Compassionate Love: Displaying Compassion for Those Who Struggle with Mental Illness (c)2016 Nancy Virden
The young man sat sullen, his entire face darkened by the storm cloud behind his eyes. He would not, or could not fix his attention on anyone else. When coaxed to do so, his focus lasted but a second until he seemed to slip away, out of sight, into the tunnel of depression that was his reality.
His body was hunched even as he sat rigidly, not squirming.

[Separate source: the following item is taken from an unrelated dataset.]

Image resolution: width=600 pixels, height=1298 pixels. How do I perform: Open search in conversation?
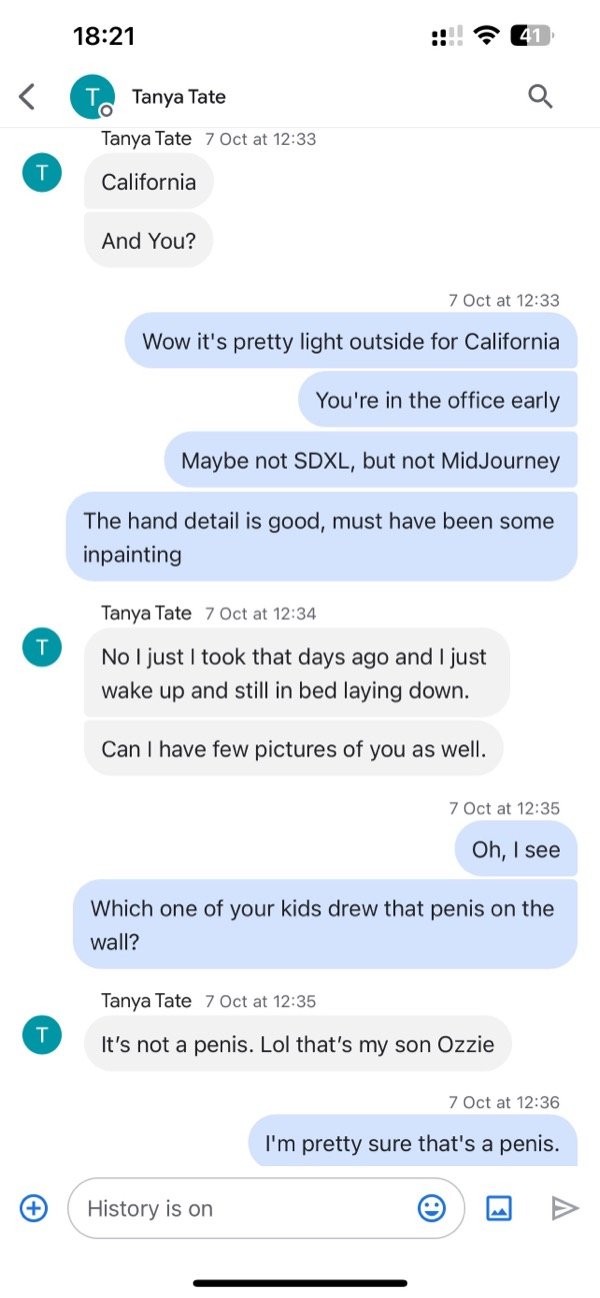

Tension curled his legs under the chair, and fear gripped the seat. He appeared ready to jump up and run without notice, yet strangely seemed to lack motivation to do so. Thoughts of suicide had slowly overpowered hope until they defined what he heard, saw, and felt.

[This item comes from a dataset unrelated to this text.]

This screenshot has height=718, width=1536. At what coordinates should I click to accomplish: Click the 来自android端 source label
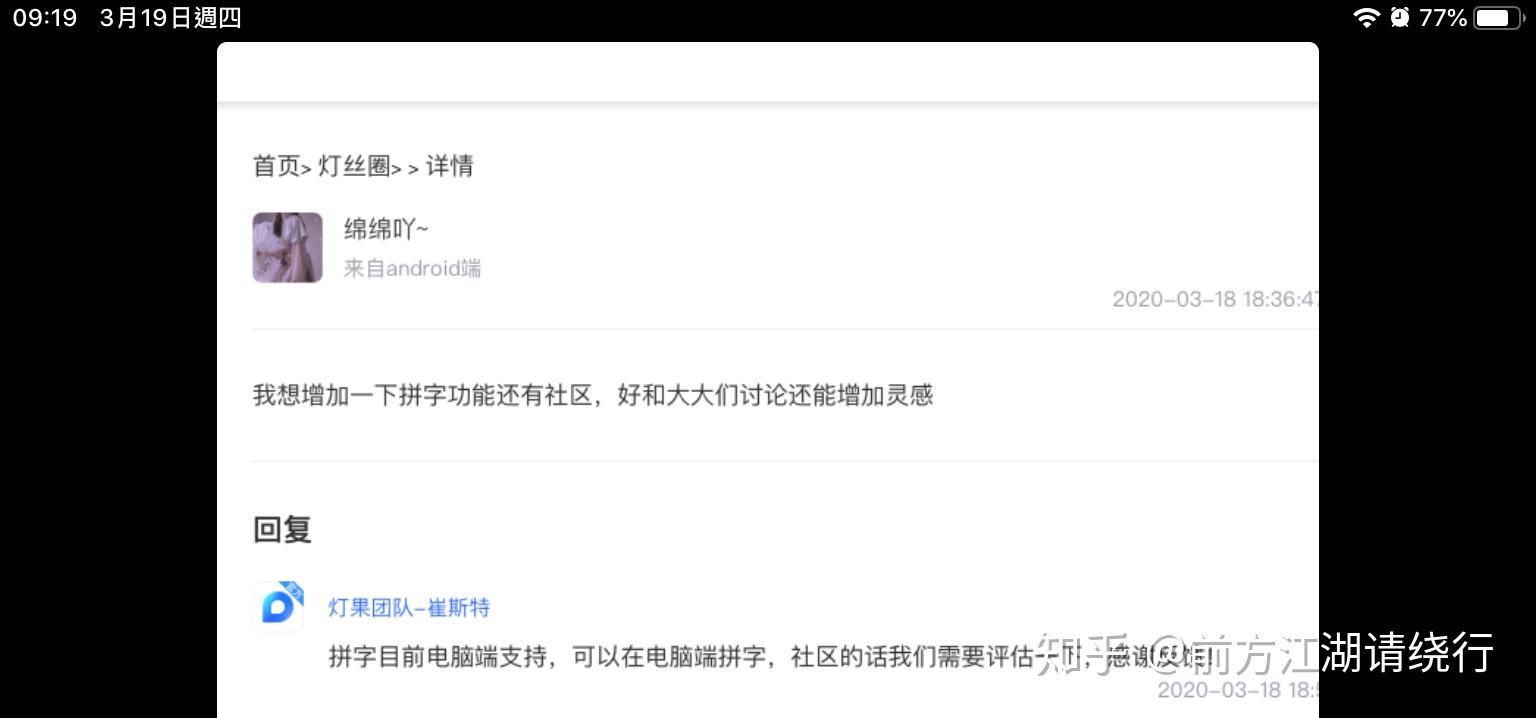(412, 268)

In his mind, every idea that challenged suicide as an option was a lie. No matter how kind the intentions of those urging him to believe in his purpose for living, their words were met with a type of condescension. This was not an attitude of superiority over the opinions of others, but rather a simple understanding that he knew what no one else did; his life was worthless, they would be better off without him, and they would get over his death quickly.
He was in danger of suicide.
Gladly, the young man described here received emergency help and is alive. He functions on a low-level of energy and drive. One might guess he is just skating through life at ease, but I know him. To venture very far into the world of social interaction, constant change, and adventure requires his courage. He has to learn how to deal with life on life’s terms, and is making progress.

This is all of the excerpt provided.